Biotechnological risk. The risk of biotechnological disaster is currently high. An attempt among synthetic life researchers to formulate a common set of ethical standards, at the International Conference on Synthetic Biology, has failed. Among the synthetic biology and biotechnology communities, there is little recognition of the risk of genetically engineered pathogens. President Bush’s plan to spend $7.1 billion on bird flu vaccines was decreased to $2.3 billion by Congress. There is little federal money being spent on research to develop blanket countermeasures against unanticipated biotechnological threats. There are still custom DNA synthesis labs that fill orders without first scanning for harmful sequences. Watch-lists for possible bioweapon sequences are out of date, and far from comprehensive. The cost of lab equipment necessary to make bioweapons has decreased in cost and increased in performance, putting it within the financial reach of terrorist organizations. Until there is more oversight in this area, the risk will not only remain, but increase over time. For more information, see this report.

Nanotechnological risk. The risk of nanotechnological disaster is currently low. Although substantial progress has been made with custom machinery at the nanoscale, there is little effort or money going towards the development of molecular manufacturing, the most dangerous (but also most beneficial) branch of nanotechnology. Although the level of risk today is low, once it begins to escalate, it could do so very rapidly due to the self-replicating nature of molecular manufacturing. Nanotechnology researcher Chris Phoenix has published a paper on how it would be technologically feasible to go from a basic self-replicating assembler to a desktop nanofactory in a matter of weeks. His organization projects the development of nanofactories sometime before 2020. Once desktop nanofactories hit the market, it would be extremely difficult to limit their proliferation, as nanofactories could probably be used to create additional nanofactories very quickly. Unrestricted nanofactories, if made available, could be used to synthesize bombs, biological weapons, or synthetic life that is destructive to the biosphere. Important papers on nanoethics have been published by the Nanoethics Group, the Center for Responsible Nanotechnology, and the Lifeboat Foundation.

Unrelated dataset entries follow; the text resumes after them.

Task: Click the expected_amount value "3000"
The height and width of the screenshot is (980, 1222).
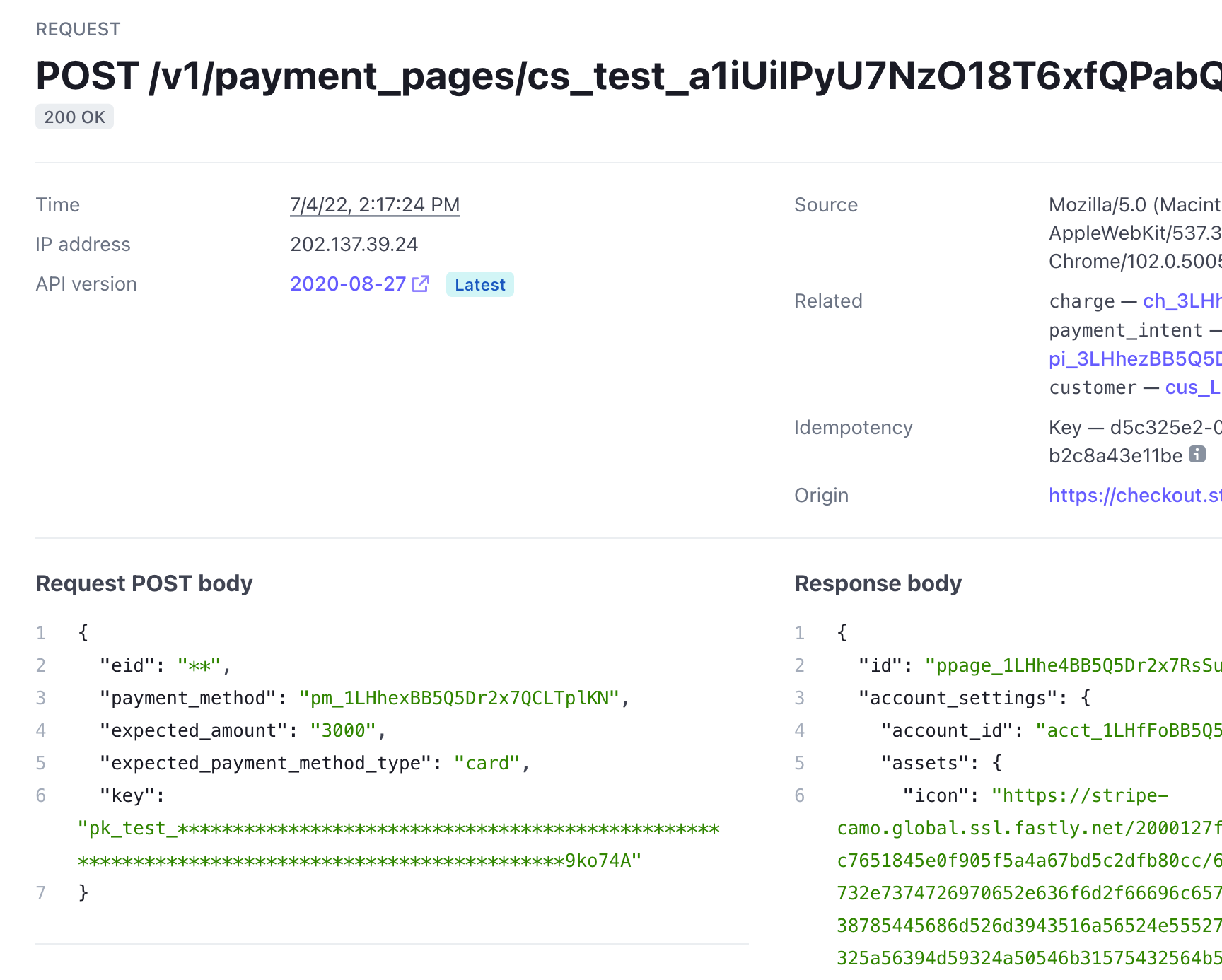Action: pos(343,730)
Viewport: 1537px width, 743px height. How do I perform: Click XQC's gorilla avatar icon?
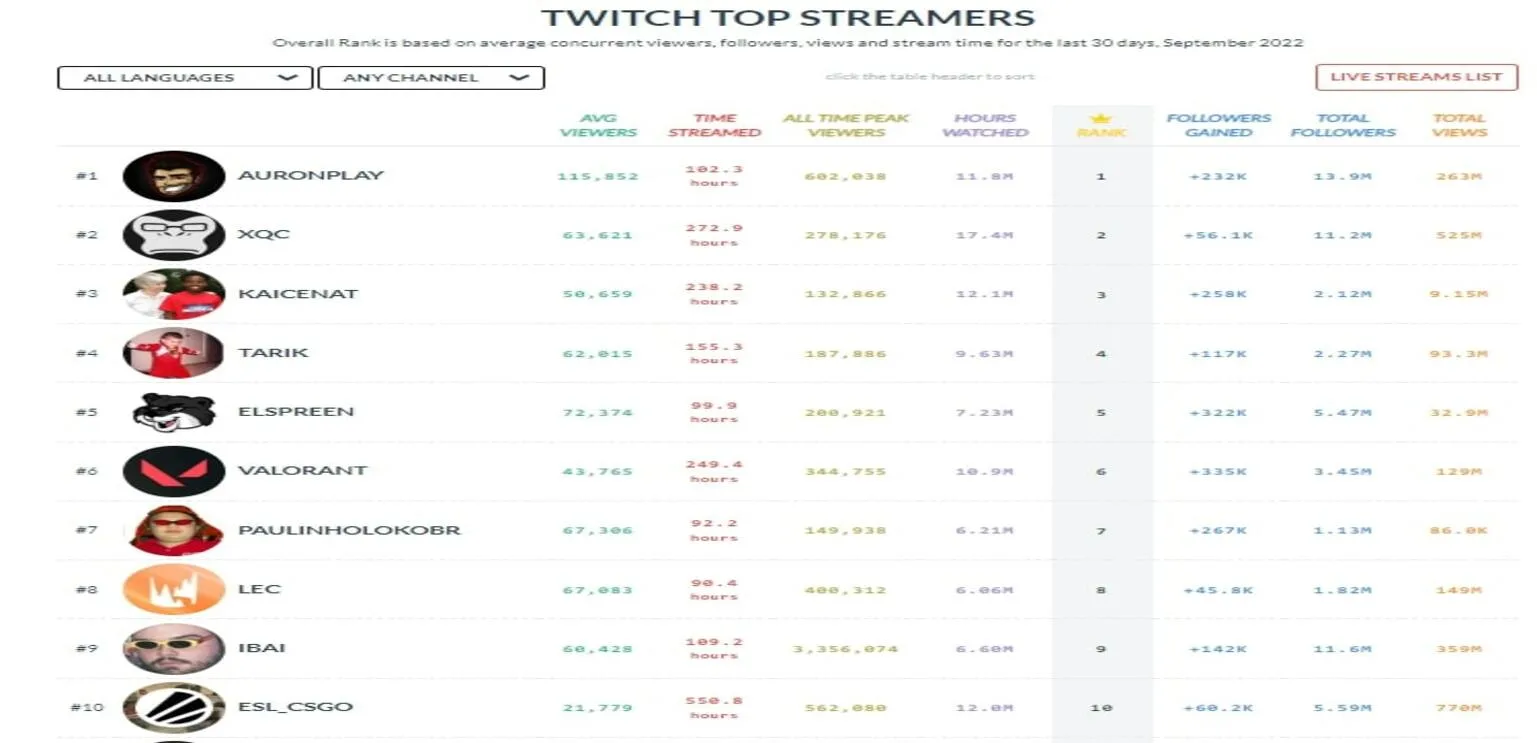(172, 234)
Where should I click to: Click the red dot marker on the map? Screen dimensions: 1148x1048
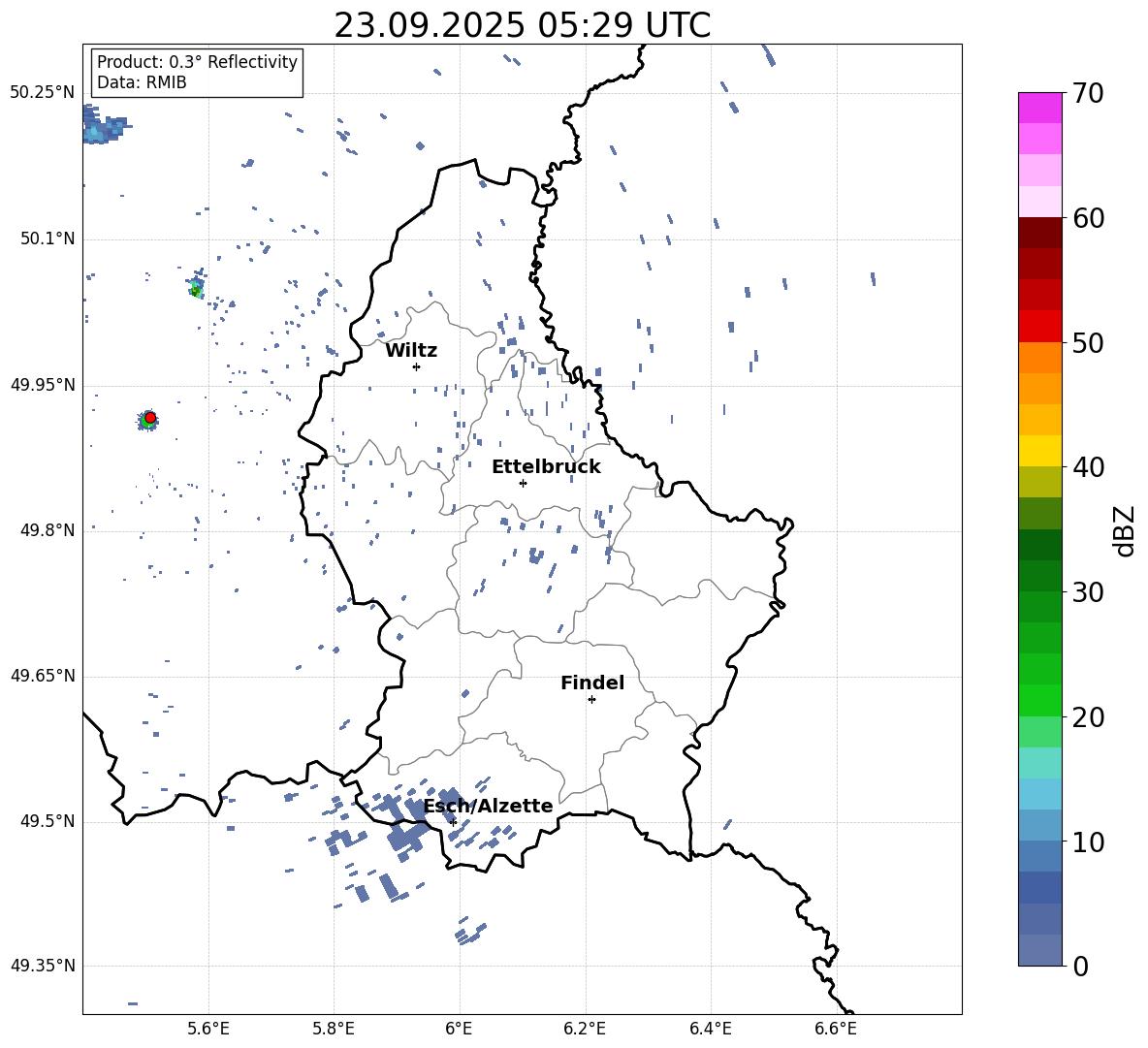point(149,418)
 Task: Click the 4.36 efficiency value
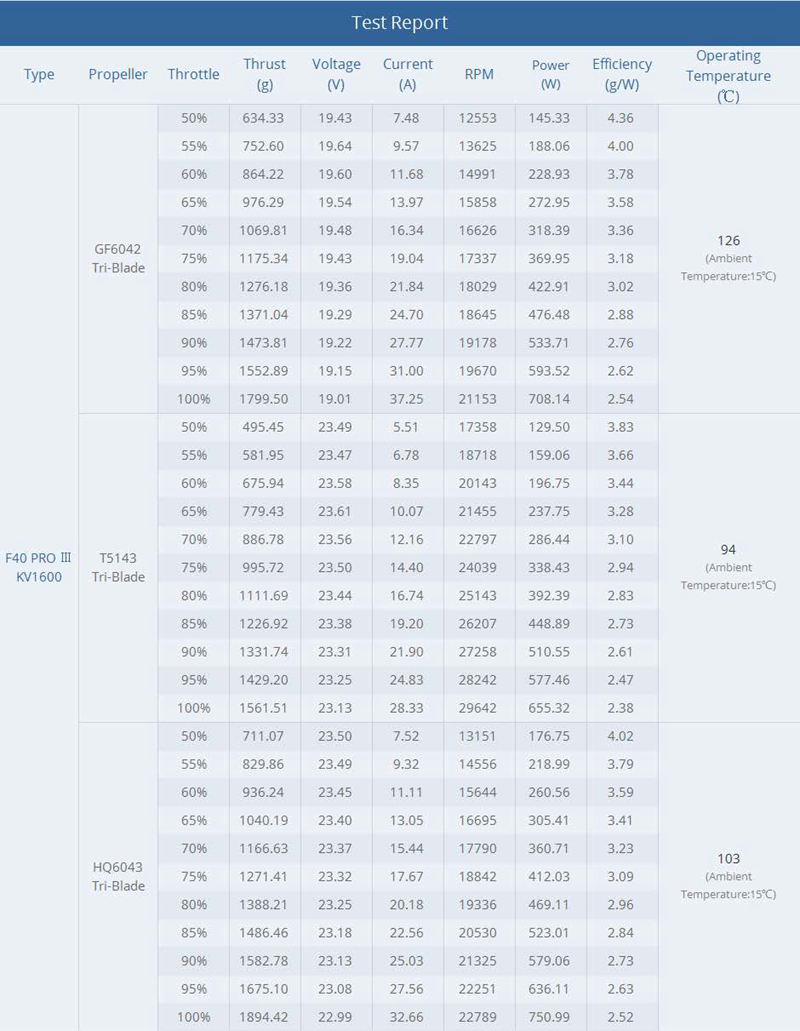(x=620, y=118)
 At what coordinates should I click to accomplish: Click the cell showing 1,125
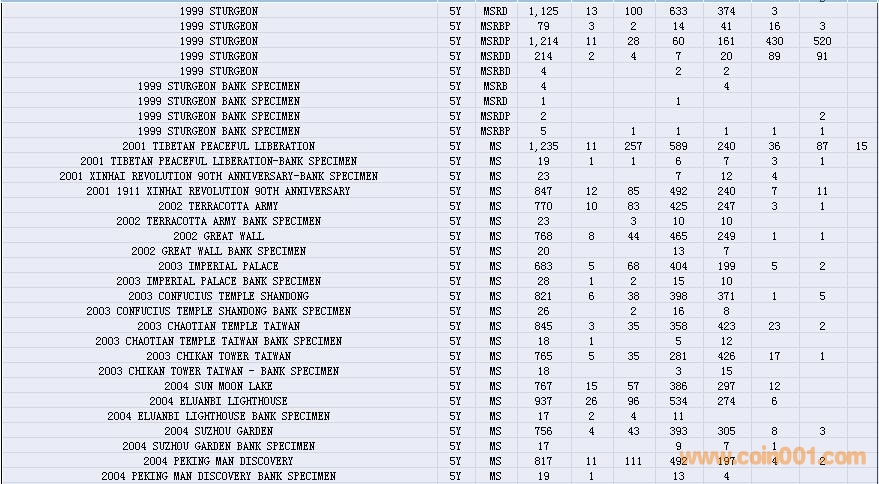tap(543, 11)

Artificial Intelligence risk. The risk from AI and robotics is currently moderate. Because we know so little about how difficult AI is as a problem, we can’t say if it will be developed in 2010 or 2050. Like nanofactories, AI is a threat that could balloon exponentially if it gets out of hand, going from “negligible risk” to “severe risk” practically overnight. There is very little attention given towards the risk of AI and how it should be handled. Some of the only papers published on the topic during 2006 were released by the Singularity Institute for Artificial Intelligence. Just recently, Bill Gates, co-founder of Microsoft, wrote “A Robot in Every Home”, outlining why he thinks robotics will be the next big revolution. There has been increased acceptance, both in academia and the public, for the possibility of AI of human-surpassing intelligence. However, the concept of seed AI continues to be poorly understood and infrequently discussed both in popular and academic discourse.

Feel free to add your own references in the comments.